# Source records
--------------------------------

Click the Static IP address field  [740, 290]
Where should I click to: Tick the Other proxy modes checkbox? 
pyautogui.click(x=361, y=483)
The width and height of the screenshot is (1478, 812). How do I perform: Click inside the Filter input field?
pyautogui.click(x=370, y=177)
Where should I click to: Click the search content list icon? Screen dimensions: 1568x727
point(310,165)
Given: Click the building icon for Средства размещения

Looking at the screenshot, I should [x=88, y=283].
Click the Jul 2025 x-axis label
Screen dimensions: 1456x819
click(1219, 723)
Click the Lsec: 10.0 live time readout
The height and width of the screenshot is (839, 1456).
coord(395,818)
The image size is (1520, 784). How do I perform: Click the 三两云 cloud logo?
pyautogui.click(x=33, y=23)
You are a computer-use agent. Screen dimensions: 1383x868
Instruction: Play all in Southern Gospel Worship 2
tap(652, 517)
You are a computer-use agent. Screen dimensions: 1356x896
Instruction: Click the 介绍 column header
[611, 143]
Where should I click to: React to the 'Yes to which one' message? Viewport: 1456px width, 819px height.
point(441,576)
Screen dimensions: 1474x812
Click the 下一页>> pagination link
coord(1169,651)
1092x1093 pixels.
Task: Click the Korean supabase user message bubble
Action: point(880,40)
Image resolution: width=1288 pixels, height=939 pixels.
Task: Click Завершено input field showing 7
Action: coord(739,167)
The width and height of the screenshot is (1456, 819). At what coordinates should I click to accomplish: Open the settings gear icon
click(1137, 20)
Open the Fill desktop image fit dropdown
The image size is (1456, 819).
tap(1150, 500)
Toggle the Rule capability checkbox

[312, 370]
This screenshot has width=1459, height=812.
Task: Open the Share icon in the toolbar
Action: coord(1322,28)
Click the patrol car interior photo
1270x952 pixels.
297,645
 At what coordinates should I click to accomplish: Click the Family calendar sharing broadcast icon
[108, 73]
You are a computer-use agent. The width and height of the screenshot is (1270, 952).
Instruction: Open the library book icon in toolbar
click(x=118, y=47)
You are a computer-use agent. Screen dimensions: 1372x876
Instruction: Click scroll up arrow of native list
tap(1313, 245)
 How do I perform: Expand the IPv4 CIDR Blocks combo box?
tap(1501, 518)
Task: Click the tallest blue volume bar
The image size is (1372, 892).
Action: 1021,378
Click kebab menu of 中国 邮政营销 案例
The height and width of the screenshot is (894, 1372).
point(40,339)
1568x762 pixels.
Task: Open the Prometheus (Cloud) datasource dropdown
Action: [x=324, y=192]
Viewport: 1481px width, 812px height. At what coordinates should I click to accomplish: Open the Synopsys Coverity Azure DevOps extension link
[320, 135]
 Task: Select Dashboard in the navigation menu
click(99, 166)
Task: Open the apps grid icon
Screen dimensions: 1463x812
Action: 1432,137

--------------------------------

# YOUR ASSIGNMENT
Check each line above for the string "agent" and report how many lines have it, giving only the number.

# ANSWER AREA
4